Data extracted from a collection:
· · ·
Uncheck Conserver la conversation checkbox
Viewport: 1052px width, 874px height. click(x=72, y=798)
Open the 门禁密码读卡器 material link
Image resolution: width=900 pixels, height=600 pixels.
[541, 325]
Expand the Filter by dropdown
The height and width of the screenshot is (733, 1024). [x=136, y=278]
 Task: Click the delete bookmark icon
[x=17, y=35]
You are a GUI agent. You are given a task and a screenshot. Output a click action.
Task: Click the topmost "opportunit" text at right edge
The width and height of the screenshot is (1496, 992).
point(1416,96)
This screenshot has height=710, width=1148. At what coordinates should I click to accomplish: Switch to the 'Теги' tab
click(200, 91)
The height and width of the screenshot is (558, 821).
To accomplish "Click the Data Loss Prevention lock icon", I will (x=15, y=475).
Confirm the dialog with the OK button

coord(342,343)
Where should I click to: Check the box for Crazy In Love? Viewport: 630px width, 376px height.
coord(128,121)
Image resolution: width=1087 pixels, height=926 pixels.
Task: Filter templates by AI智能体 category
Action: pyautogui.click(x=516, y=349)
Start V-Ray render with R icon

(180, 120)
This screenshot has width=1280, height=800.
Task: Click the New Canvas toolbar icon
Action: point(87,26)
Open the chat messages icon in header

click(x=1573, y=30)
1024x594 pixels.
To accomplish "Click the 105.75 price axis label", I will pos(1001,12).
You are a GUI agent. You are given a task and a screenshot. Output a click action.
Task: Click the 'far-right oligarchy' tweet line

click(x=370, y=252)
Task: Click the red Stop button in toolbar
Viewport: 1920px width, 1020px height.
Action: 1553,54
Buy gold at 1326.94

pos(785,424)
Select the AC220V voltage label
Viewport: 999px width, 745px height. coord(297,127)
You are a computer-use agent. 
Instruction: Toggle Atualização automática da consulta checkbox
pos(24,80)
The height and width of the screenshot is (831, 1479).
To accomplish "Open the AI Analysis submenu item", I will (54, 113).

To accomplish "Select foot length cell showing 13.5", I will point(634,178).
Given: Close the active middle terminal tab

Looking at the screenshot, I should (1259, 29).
· · ·
Report each line of the records that holds the word "will".

To accomplish "Click the Data Loss Prevention lock icon", I will (x=15, y=475).
To accomplish "Click the 105.75 price axis label", I will pos(1001,12).
To accomplish "Open the AI Analysis submenu item", I will (54, 113).
To accomplish "Select foot length cell showing 13.5", I will point(634,178).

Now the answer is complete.